# Waste Oil Boiler



## OldSchool (Jan 30, 2010)

I am going to convert my wood fired boiler to burn waste oil....

All I need to do is build a steel tray to hold the waste oil.....and regulate the flow to the tray.

What I haven't figured out yet was the size of container...

The current boiler is 24 x 36 inside ....

I hope every one knows that only the surface will burn off once I light it....

So the question is.... How many btu for waste oil or diesel per sqft of surface area....

Note: Gallons would have nothing to do with it... other than burn time.

Been trying to find the answer to this but so far no luck....
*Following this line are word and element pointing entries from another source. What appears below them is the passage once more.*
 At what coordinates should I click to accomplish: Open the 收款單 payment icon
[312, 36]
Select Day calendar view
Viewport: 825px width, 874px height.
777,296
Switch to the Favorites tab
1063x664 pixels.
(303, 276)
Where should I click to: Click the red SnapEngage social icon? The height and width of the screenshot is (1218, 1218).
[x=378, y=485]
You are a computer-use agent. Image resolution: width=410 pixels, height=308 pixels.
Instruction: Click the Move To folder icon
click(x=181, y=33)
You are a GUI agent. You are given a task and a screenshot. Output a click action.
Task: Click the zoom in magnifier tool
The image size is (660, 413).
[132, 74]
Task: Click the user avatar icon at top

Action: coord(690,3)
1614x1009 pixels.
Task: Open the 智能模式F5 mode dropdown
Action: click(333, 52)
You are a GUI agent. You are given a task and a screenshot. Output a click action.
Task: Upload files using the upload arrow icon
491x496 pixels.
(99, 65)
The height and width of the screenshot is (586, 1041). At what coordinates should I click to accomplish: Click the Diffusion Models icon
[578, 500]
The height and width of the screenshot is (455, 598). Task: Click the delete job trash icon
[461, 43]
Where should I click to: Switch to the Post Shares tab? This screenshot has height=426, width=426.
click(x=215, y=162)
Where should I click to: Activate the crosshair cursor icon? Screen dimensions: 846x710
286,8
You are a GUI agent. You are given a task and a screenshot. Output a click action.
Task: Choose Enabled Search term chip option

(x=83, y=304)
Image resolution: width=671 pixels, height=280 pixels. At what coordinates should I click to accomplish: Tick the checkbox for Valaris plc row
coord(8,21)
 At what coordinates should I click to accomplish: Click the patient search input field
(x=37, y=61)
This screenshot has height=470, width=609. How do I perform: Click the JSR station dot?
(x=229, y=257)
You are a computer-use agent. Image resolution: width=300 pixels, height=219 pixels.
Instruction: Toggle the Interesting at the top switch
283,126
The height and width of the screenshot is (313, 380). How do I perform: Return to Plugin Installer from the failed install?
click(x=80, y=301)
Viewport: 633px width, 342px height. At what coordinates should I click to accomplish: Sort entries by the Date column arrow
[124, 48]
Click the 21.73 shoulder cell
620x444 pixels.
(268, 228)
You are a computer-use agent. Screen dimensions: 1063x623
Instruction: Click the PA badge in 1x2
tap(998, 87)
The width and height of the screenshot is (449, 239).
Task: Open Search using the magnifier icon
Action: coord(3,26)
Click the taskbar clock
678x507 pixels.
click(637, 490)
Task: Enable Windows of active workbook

Lets see if anyone can come up with an answer :thumbup:


----------



## bartnc37 (Feb 24, 2009)

Roughly 130k per gallon of heating oil so doing some handy dandy conversion assuming only the top 1/8" of the oil ignites at once you'd get roughly 60k btu from that sized tray. 

roughly 864 cu inches in your try or 3.7 gallons divide by 8 for the 1/8" get .46 gallons *130k and walla 60K btu,


----------



## OldSchool (Jan 30, 2010)

Thanks.....

60 K should work nicely....

going to weld up a tray before the weekend and test it out :thumbup:


----------



## breid1903 (Feb 8, 2009)

24" x 36" = 864 square inches. by the way could you take pictures of you installing the tray. i'm gator bite certified. breid................:rockon:


----------